Papers and documents disappear and can be inaccurate. The oral tradition of families, the stories that percolate in time and get to us, too, can disappear, be intentionally or unintentionally altered. They are often misremembered. DNA does not lie.
When I took my first genetic test, a gift from my brother as part of the now-concluded Geno Project, I found out my mitochondrial haplogroup is L0a1, which is linked to the Atlantic slave trade. There was an enslaved woman in my direct maternal line, a bit of family knowledge certainly lost in time, that surprised me because I assumed that all African ancestry I had would be through my paternal family.
The line I set out to trace back ran through Campos dos Goytacazes, my maternal grandmother’s hometown, the site of old cattle and sugarcane farms, where enslaved workers toiled to enrich the white elites. I knew my grandmother descended from some of the so-called “Sugarcane Barons” and thus would be unequivocally white. Through her mother side, we have the Swiss slice of my genetics, but that comes from my great-grandmother’s father. But this had to do with this wife, and I had to look at the Costa Guimarães branch, that I knew were Portuguese of somewhat recent immigration to Brazil, meaning they were not among the families that first settled in the ancestral Goitacá lands.
My second great-grandmother Anália died in 1887 and her mother has been hard to research. Anna Maria de Oliveira Bastos, like her daughter, likely died young, leaving small children. I was luckier researching Anália’s maternal grandmother, found a funeral mass announcement, which made it easier to locate probate records. Her name was Hyppolita Joaquina do Nascimento, born around 1790 in Campos to the Portuguese citizen Manoel Francisco dos Santos, and Brazilian-born Maria Rosa dos Passos.
The issue of color in a country like Brazil is complex. Old records will bring information about the subject’s race. For slaves, the origin in Africa would often be written down as Mina, Angola, Guiné, Jêje, or the vague “de nação”. Enslaved people born in Brazil were referred to as “crioulos”. Many enslaved and free people were biracial, and more often referred to as “pardos”, which was a generic term for people of darker skin, and it could also encompass free people of indigenous ancestry.
These descriptors were widely used in religious and legal records. In church books, specially when all parties in a baptism or marriage were people of color, be it the parents of a newborn, or the bride and groom, the record will mention their race, almost without fail. However, when one of the parties (the man) was white, this notation may or may not be present, something that lends itself to an interesting discussion about how that makes the couple white.

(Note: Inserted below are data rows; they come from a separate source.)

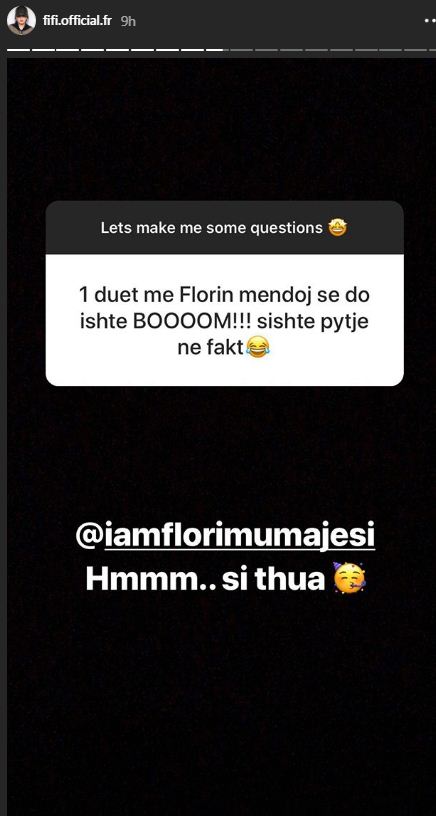Jump to the last story progress segment
This screenshot has height=816, width=436.
[x=418, y=49]
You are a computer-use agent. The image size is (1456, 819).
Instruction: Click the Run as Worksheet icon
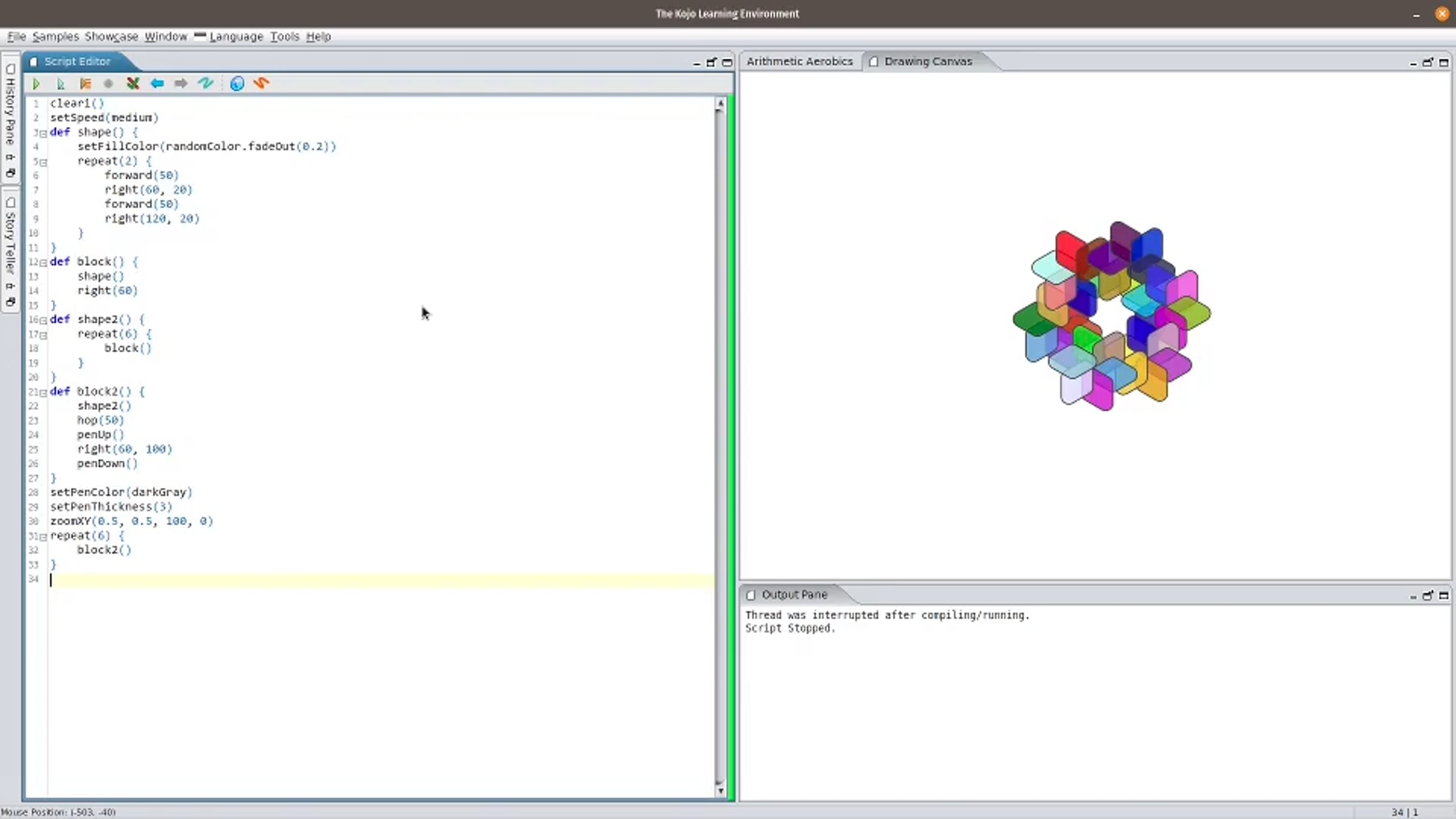60,84
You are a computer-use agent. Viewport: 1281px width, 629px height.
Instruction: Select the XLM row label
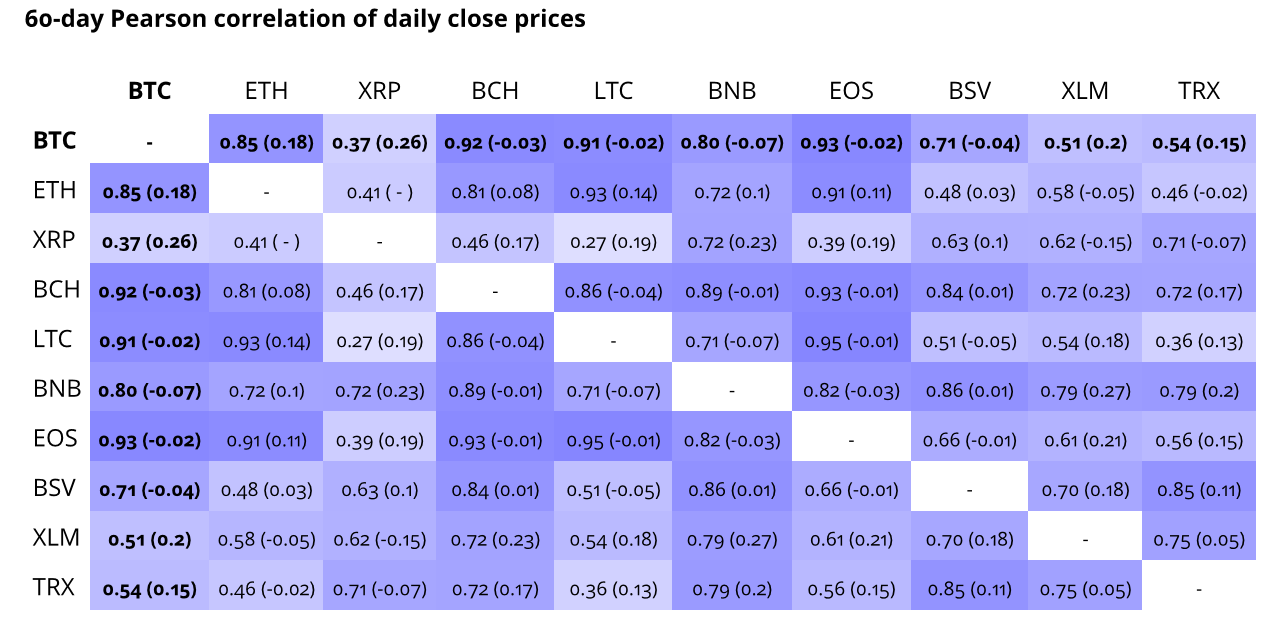(x=56, y=537)
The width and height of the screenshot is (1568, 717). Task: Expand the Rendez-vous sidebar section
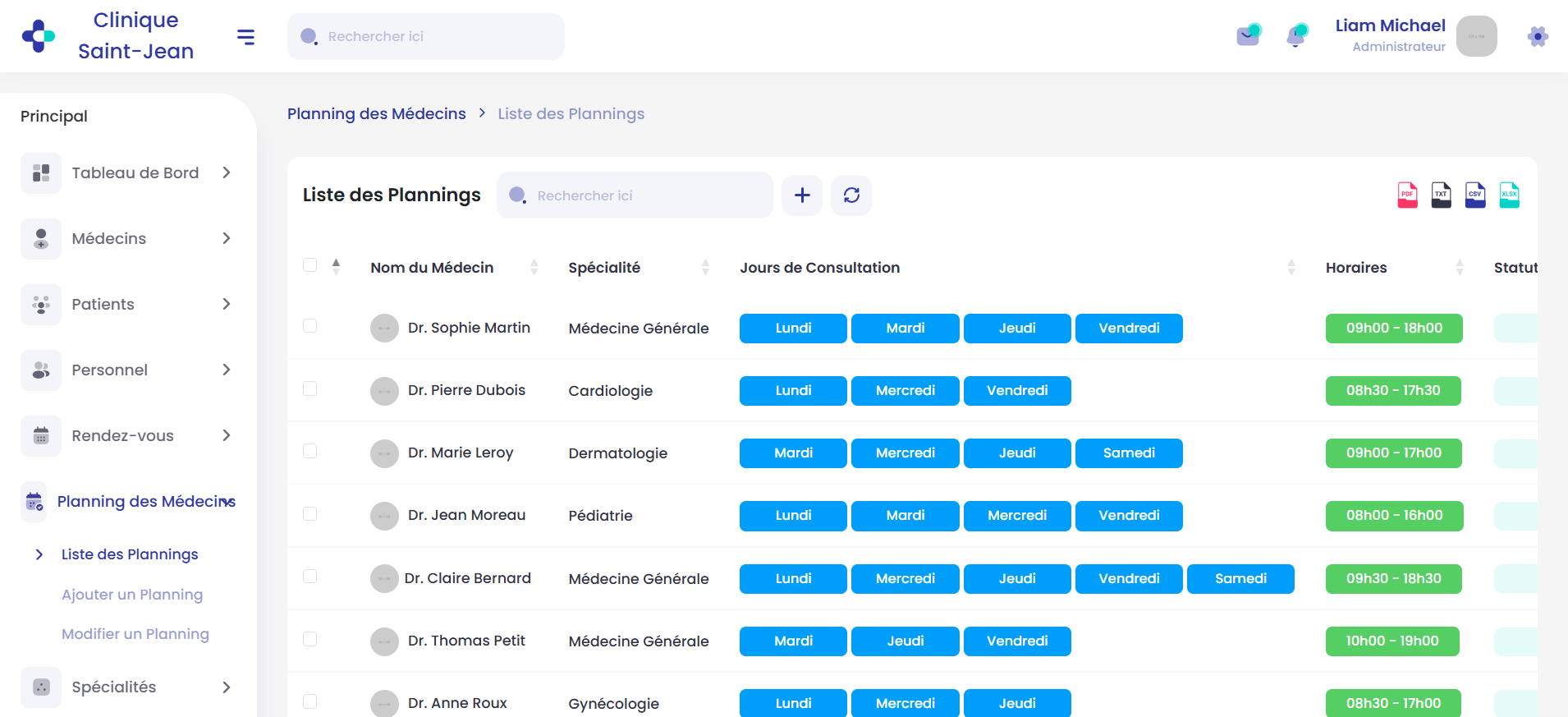click(127, 435)
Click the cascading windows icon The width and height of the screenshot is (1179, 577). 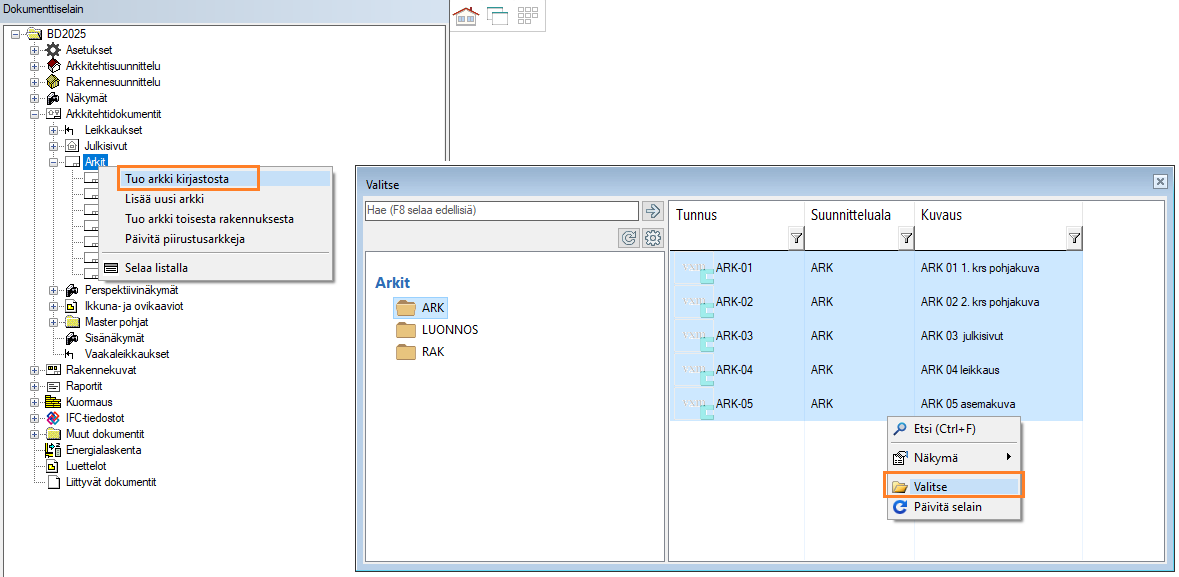(497, 15)
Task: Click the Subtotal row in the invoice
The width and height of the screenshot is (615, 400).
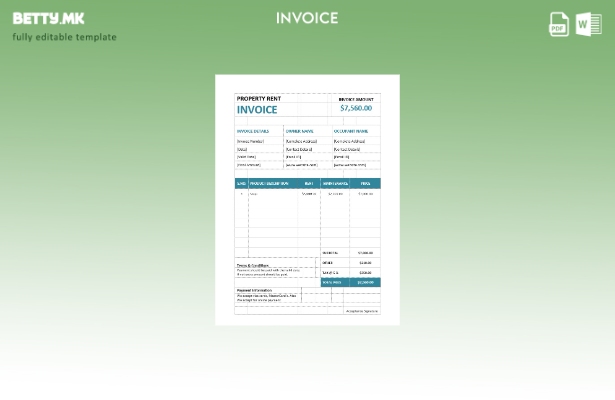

Since I knew that Anália, Anna Maria, Hyppolita and Maria Rosa descended from a woman that was brought to Brazil in bondage, I was hoping that one record out there would give us proof. I combed through the spotty São Gonçalo parish records and found the baptismal record of one of Maria Rosa dos Passos’s children. It is very interesting to see that the note “parda” was squeezed in after her last name, as if it was, at first, not there and was added afterward.
The record also bring the information that Maria Rosa was baptized in the city of Rio de Janeiro, so I was hoping I would find out more about her in one of the old parishes in town. I was in luck.
The marriage above does not have any mention of race because the groom was white, and it pushes us one generation back in time with his parents, Manoel Francisco and Joana Francisca de Pinho from São Jorge de Feira, and the parents of the bride, João de Souza Nunes and his wife Anna Ribeiro da Silva, baptized in the Mother Church of the See in Rio de Janeiro, and already dead by the time of this record. Another attempt at finding a marriage record ensued.
Another generation uncovered, with a Portuguese-born groom and a Brazilian-born bride. João de Souza (Nunes), son of Manoel de Souza Moreira and his wife Josefa Nunes from the parish of São Martinho do Campo, and Anna Ribeiro da Silva, born in the city of Rio de Janeiro, and here comes an important detail that cannot be overlooked: she was the natural daughter of José Ribeiro da Silva, a white man, and Joanna de Souza, a single woman, no race notation but we do not need that at this point, both of whom lived in Rio.
I do not know the nature of the relationship between Anna’s parents, but she was born out of wedlock to a white man and a black woman. She received her father’s surnames, but I do not know if she was born free. It is likely that her mother and herself, both, were born in slavery and were granted freedom later. I still search those documents in the Rio databases.
What I do know is that deep in each cell in my body I carry the evidence that one day, a woman was taken from her land and her people, endured a harrowing voyage, the erasing of their identity, their dehumanization. I believe Joanna de Souza was the daughter of one such woman. I treat this line of my research with deep respect, admiration, and gratitude. They live in me and in my siblings, in some of my cousins, my two children and two nieces.
Also very importantly, I found the term “parda” in my father’s ancestry, as well. This post is for Joanna, Anna, Maria Rosa and Anna Maria, but also, on my paternal line, for Vovó Aiquinha, and her direct maternal line consisting of Thereza, Joanna Pereira, Severiana, and Íria Maria, who was an enslaved woman. This post deserves a part two.